In opposition, Plaintiff argued the applicability of the one-year statute of limitations depended on if he was seeking a forfeiture of money, which he was not in this case. Plaintiff further argued that CUCF’s acceptance of funding from the state is sufficient to consider it a state actor, thereby giving him standing to bring this action. In response to the laches argument, Plaintiff referenced a case where the delay in action did not harm the Defendant.

Generally, on a motion to dismiss, the defendant has the initial burden of establishing prima facie that the statute of limitations has run out. Moreover, under State Finance Law § 123-b, a citizen taxpayer action must be commenced within one year after the contract was entered into.
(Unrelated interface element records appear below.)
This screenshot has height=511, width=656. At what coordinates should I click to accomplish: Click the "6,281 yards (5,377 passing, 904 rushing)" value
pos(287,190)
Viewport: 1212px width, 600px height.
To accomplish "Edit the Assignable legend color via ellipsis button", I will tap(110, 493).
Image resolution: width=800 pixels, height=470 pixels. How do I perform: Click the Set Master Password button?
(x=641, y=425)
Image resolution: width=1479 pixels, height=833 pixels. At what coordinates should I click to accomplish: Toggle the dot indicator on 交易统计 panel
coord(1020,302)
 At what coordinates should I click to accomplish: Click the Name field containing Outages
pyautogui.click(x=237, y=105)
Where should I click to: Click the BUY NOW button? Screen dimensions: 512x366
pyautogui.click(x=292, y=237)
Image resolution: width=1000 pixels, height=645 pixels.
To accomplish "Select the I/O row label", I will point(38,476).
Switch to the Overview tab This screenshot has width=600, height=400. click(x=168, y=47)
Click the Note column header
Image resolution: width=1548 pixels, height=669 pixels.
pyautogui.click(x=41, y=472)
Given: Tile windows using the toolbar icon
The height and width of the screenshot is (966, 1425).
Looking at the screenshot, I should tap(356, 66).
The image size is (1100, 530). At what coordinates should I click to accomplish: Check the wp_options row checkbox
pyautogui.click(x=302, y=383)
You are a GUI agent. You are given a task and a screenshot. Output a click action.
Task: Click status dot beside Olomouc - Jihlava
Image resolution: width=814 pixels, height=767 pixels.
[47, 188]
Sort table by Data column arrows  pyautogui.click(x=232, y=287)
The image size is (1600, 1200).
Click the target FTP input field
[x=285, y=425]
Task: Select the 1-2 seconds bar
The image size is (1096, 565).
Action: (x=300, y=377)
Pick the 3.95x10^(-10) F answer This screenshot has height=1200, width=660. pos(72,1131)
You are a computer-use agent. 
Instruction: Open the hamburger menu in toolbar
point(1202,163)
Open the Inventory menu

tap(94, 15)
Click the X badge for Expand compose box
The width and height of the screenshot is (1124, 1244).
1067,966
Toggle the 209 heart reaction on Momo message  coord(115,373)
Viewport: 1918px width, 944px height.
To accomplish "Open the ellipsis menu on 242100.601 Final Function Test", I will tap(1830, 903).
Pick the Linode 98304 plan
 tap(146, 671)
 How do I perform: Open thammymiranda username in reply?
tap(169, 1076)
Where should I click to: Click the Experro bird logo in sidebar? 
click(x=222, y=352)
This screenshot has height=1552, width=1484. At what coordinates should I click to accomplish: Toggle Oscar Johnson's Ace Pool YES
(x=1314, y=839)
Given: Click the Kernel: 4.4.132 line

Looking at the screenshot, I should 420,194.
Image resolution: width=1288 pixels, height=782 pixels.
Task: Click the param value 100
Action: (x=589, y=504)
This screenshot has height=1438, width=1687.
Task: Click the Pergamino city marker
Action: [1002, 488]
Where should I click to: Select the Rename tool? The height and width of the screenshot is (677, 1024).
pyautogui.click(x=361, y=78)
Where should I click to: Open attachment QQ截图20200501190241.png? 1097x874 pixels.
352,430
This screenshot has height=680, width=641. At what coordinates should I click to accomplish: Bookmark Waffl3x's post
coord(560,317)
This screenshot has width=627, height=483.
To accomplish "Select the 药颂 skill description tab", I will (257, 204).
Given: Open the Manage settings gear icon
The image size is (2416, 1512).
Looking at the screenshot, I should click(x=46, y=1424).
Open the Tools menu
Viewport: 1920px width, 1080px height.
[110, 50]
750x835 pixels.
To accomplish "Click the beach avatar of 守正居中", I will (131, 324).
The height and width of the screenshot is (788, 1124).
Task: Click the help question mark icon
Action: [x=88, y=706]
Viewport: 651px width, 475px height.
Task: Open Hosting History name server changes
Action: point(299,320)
The Court determined that Plaintiff did not present sufficient evidence to show a justification in his delay in bringing the current action. The Court held that CUCF was not an “officer or employee of the state” under State Finance Law § 123-b, reasoning that it would be poor public policy to classify CUCF as an officer of the state. Courts have occasionally allowed citizens to have standing where there is an “impenetrable barrier” to reaching judicial scrutiny of executive or legislative actions. In this case, the Court felt that there was no such barrier to judicial review. In regards to the laches argument, the Court reasoned that a clear display of harm and prejudice if the public works contract was invalidated after six years was shown.

The Court held that Plaintiff’s arguments were unpersuasive and granted the Defendant’s motions to dismiss.

Sawchuk v. City Univ. Constr. Fund, Index No. 155304/2016, 01/13/2017 (Ramos, J.)